-- START OF Input rows --
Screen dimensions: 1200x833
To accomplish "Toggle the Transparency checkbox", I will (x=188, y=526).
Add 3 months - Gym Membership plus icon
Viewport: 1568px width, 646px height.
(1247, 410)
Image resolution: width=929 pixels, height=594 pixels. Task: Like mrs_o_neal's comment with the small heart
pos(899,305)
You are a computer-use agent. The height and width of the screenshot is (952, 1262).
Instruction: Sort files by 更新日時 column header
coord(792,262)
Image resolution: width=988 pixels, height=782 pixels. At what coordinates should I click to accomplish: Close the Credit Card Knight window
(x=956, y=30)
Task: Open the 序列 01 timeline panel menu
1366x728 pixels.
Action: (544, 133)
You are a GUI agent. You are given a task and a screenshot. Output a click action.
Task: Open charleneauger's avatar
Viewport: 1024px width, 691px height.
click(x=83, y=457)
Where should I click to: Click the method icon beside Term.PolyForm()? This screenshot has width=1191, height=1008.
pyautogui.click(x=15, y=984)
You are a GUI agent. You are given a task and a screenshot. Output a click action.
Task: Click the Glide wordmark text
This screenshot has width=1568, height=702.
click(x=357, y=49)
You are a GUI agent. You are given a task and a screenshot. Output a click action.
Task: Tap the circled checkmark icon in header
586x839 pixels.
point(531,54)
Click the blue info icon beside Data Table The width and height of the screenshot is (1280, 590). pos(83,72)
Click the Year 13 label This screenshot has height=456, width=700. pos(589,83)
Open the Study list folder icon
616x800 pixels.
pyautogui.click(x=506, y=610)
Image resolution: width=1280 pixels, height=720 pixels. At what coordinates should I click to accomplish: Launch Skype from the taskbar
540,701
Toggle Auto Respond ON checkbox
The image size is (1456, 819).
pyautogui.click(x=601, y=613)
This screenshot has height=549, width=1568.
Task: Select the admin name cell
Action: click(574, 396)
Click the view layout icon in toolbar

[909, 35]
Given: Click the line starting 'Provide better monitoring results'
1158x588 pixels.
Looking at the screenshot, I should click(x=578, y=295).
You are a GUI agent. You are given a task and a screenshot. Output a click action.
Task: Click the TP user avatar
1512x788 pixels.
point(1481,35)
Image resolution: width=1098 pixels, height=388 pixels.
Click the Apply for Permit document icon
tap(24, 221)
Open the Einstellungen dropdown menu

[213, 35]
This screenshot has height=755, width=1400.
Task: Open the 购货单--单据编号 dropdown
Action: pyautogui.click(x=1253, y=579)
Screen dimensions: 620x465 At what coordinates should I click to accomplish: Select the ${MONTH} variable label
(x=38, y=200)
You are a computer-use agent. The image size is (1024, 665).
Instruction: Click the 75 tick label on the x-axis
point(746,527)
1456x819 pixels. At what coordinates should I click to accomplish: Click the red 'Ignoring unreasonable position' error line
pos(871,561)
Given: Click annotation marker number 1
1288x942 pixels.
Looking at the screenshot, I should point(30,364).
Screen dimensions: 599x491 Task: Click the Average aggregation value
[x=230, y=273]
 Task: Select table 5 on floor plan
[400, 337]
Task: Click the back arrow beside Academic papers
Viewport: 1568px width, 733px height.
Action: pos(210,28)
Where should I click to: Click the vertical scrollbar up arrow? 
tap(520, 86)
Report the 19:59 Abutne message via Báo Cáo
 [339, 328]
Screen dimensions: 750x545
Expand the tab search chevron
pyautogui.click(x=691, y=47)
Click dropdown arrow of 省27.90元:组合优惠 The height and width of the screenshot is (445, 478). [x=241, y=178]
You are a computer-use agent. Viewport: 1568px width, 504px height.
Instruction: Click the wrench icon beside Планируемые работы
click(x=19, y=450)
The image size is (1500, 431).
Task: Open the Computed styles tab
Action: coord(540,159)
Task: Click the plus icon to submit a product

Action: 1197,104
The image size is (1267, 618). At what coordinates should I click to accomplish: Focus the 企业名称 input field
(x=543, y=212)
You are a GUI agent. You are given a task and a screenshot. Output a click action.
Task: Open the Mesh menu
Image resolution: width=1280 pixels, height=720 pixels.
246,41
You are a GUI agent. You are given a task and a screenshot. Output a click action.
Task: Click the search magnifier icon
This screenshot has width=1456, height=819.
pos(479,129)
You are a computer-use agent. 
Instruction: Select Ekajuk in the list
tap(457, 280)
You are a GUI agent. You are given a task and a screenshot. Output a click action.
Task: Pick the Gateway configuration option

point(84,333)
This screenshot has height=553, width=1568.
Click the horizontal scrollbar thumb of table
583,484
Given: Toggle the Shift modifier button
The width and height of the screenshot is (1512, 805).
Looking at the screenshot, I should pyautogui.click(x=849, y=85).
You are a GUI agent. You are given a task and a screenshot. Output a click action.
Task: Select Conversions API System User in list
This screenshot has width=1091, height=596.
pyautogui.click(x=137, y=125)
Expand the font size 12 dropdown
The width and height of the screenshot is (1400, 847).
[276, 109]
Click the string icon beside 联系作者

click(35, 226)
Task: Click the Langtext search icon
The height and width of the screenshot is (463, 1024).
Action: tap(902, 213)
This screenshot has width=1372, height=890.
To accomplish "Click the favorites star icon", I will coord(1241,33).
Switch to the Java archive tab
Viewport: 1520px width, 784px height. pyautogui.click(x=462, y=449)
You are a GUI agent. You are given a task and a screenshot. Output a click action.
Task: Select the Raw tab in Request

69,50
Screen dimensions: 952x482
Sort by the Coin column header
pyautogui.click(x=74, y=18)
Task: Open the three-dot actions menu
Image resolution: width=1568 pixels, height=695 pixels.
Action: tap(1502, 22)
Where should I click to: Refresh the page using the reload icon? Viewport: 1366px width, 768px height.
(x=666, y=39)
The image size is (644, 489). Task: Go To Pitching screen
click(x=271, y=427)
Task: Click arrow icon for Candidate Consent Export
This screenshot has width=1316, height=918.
-- END OF Input rows --
◆ Given problem ◆
Starting at the beginning of the records and ending at the line containing "pos(899,305)", repeat those lines.

◆ Output of the task ◆
Screen dimensions: 1200x833
To accomplish "Toggle the Transparency checkbox", I will (x=188, y=526).
Add 3 months - Gym Membership plus icon
Viewport: 1568px width, 646px height.
(1247, 410)
Image resolution: width=929 pixels, height=594 pixels. Task: Like mrs_o_neal's comment with the small heart
pos(899,305)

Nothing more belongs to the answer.